■ Exercise goal ■
Within the data below, find the string "bubble" and return each line where it occurs.

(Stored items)

::::::

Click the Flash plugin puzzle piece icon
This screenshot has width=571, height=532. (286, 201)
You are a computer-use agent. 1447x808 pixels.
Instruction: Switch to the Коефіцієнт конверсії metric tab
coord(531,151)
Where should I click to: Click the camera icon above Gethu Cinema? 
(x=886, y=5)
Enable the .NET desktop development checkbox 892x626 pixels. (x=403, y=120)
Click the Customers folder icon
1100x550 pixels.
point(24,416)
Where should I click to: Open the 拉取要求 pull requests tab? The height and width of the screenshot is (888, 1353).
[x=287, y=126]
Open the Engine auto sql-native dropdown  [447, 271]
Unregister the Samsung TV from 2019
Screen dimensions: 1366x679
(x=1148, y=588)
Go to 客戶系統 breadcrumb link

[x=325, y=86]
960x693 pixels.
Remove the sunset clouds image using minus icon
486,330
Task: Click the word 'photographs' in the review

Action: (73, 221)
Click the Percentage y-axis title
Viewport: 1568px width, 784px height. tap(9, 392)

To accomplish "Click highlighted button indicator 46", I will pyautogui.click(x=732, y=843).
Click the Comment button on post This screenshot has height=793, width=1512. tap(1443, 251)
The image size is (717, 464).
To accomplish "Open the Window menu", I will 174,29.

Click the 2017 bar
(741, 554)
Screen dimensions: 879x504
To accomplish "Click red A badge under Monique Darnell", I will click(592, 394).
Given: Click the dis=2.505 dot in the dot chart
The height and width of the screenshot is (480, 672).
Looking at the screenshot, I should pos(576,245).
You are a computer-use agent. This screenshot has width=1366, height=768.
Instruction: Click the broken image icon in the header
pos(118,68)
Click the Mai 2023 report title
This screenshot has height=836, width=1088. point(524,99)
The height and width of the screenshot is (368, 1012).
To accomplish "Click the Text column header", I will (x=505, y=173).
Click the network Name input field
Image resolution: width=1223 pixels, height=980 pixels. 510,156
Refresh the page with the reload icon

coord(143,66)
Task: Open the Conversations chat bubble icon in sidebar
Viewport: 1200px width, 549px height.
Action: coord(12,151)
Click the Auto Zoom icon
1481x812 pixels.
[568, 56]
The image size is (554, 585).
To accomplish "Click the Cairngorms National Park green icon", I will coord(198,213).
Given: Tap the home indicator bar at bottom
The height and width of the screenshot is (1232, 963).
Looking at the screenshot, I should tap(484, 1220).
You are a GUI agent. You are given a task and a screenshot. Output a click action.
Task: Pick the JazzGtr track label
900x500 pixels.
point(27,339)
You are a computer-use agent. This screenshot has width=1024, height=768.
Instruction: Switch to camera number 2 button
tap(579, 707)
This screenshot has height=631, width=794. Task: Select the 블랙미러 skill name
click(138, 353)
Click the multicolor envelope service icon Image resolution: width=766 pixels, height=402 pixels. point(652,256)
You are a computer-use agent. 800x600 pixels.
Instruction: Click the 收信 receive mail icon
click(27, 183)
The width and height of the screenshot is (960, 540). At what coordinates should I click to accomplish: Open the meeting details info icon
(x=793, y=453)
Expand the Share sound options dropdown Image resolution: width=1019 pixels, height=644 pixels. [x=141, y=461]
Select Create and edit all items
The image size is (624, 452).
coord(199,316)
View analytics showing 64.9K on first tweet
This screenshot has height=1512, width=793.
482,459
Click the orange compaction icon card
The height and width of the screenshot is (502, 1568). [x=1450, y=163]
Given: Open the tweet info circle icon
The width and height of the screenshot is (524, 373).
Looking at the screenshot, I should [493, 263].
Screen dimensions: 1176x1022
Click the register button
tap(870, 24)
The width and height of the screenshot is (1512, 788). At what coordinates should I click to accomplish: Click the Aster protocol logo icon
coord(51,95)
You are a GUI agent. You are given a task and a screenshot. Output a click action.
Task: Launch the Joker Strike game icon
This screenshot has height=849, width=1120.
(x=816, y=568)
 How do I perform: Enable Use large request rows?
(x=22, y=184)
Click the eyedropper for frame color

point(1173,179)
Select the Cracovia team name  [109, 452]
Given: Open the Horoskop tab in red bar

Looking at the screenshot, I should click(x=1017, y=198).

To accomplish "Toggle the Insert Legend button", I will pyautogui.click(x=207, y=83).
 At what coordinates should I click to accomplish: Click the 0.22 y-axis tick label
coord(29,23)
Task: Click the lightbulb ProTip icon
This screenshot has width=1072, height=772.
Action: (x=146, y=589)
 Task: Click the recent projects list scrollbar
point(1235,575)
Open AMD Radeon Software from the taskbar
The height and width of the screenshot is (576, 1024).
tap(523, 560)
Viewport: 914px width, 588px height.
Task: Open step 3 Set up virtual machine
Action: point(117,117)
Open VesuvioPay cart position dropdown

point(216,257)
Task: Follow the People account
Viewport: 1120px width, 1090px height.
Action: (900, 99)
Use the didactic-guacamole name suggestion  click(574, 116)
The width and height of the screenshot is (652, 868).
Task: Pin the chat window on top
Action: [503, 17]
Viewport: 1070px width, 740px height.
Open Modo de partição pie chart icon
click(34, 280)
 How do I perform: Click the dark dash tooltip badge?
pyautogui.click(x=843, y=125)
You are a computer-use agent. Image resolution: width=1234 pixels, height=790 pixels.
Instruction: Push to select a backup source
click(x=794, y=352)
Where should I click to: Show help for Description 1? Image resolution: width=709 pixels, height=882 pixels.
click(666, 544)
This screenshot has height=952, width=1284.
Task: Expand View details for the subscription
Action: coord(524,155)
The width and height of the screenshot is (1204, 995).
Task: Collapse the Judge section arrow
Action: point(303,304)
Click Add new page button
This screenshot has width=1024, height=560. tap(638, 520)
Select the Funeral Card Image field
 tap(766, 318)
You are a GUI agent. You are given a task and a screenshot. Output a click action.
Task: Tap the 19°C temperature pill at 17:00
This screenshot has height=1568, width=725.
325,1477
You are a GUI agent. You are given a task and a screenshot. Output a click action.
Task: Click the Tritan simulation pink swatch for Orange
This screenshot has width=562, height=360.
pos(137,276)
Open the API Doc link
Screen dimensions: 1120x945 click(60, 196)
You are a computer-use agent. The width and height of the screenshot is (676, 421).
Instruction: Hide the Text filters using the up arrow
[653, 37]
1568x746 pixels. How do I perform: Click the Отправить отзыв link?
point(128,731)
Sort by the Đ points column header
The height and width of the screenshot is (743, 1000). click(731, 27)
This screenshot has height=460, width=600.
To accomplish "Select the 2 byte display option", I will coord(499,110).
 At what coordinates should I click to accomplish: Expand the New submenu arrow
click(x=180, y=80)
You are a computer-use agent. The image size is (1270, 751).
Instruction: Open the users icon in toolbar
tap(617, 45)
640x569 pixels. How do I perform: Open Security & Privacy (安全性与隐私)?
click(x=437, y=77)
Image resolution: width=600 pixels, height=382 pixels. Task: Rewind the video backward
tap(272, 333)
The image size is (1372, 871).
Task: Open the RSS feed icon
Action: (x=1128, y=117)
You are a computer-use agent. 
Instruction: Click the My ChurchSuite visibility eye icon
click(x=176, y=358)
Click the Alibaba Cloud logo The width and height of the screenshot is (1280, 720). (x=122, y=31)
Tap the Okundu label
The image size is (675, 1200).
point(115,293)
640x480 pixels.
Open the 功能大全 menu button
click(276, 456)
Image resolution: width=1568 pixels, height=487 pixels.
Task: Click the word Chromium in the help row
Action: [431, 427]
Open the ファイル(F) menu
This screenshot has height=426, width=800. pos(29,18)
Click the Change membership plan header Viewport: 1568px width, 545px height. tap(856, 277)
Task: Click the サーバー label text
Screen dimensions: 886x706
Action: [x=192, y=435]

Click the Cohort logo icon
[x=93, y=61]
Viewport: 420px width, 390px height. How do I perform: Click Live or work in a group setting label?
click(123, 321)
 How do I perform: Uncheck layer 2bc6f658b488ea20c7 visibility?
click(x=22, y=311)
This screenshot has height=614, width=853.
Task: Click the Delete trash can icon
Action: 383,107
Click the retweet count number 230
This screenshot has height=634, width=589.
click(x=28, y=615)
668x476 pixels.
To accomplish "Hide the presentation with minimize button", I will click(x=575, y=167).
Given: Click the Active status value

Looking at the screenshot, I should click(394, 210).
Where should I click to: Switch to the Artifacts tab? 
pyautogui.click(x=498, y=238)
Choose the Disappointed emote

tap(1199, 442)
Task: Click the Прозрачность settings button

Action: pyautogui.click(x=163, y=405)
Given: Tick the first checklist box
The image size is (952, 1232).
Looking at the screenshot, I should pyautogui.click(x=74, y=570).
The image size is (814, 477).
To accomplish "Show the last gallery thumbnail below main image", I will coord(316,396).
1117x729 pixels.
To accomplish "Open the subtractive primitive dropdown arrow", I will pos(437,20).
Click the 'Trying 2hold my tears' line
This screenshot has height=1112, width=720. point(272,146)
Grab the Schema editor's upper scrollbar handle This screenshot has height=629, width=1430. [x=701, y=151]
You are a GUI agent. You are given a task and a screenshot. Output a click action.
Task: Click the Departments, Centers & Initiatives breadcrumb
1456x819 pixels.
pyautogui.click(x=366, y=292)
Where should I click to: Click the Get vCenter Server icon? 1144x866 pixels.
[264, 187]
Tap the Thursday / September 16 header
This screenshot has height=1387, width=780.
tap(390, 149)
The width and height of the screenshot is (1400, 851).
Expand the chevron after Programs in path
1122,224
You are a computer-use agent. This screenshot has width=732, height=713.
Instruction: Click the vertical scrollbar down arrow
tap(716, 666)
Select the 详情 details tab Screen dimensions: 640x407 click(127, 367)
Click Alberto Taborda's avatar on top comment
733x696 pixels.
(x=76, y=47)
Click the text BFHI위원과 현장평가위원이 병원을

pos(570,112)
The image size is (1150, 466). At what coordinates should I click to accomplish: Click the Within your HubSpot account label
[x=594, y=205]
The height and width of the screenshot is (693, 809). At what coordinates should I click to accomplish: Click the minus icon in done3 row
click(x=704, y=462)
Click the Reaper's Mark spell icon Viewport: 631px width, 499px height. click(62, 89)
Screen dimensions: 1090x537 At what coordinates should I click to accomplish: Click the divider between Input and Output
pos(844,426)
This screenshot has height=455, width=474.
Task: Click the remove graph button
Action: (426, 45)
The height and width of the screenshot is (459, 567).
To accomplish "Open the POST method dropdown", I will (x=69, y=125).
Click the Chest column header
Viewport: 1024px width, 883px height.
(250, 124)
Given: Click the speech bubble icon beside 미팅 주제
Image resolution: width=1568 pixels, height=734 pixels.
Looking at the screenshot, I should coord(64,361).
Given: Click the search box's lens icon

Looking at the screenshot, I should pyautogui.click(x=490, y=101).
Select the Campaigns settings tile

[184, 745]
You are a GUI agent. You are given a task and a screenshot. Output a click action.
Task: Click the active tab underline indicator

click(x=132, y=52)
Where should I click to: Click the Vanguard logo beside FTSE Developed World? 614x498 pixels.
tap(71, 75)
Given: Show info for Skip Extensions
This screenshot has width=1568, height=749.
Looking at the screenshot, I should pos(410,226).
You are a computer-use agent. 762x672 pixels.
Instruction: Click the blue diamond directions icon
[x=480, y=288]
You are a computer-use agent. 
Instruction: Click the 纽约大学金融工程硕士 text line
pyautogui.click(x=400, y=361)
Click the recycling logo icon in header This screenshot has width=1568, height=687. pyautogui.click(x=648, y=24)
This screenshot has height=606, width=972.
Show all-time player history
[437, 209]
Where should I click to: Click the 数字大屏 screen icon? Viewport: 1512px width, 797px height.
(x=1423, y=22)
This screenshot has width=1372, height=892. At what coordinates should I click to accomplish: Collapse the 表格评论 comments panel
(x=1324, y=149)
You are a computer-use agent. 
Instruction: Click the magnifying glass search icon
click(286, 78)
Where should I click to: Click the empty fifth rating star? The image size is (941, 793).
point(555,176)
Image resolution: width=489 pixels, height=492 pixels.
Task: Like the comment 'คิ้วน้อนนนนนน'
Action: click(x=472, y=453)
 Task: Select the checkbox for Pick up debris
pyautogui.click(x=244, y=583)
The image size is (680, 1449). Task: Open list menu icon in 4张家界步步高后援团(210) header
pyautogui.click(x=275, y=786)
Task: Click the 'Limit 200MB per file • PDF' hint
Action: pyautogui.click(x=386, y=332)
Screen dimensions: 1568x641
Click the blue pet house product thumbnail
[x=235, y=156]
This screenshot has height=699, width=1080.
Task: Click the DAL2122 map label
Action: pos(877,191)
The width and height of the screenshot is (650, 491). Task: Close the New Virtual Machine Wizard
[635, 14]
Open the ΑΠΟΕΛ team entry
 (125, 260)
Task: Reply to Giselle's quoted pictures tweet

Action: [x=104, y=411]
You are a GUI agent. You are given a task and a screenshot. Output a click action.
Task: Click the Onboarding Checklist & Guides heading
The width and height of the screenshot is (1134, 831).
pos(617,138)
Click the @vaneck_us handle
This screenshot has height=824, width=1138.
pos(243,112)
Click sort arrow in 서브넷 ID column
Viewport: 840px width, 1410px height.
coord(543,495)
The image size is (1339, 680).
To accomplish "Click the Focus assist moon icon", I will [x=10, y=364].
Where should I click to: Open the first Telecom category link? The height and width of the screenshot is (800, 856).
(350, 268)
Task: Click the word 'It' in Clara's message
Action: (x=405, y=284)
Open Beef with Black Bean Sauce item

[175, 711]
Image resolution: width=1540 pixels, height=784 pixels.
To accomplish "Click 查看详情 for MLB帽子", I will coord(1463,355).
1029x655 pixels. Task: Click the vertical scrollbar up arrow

::::::

■ Written solution ■
Task: Open the Conversations chat bubble icon in sidebar
Given: Click the speech bubble icon beside 미팅 주제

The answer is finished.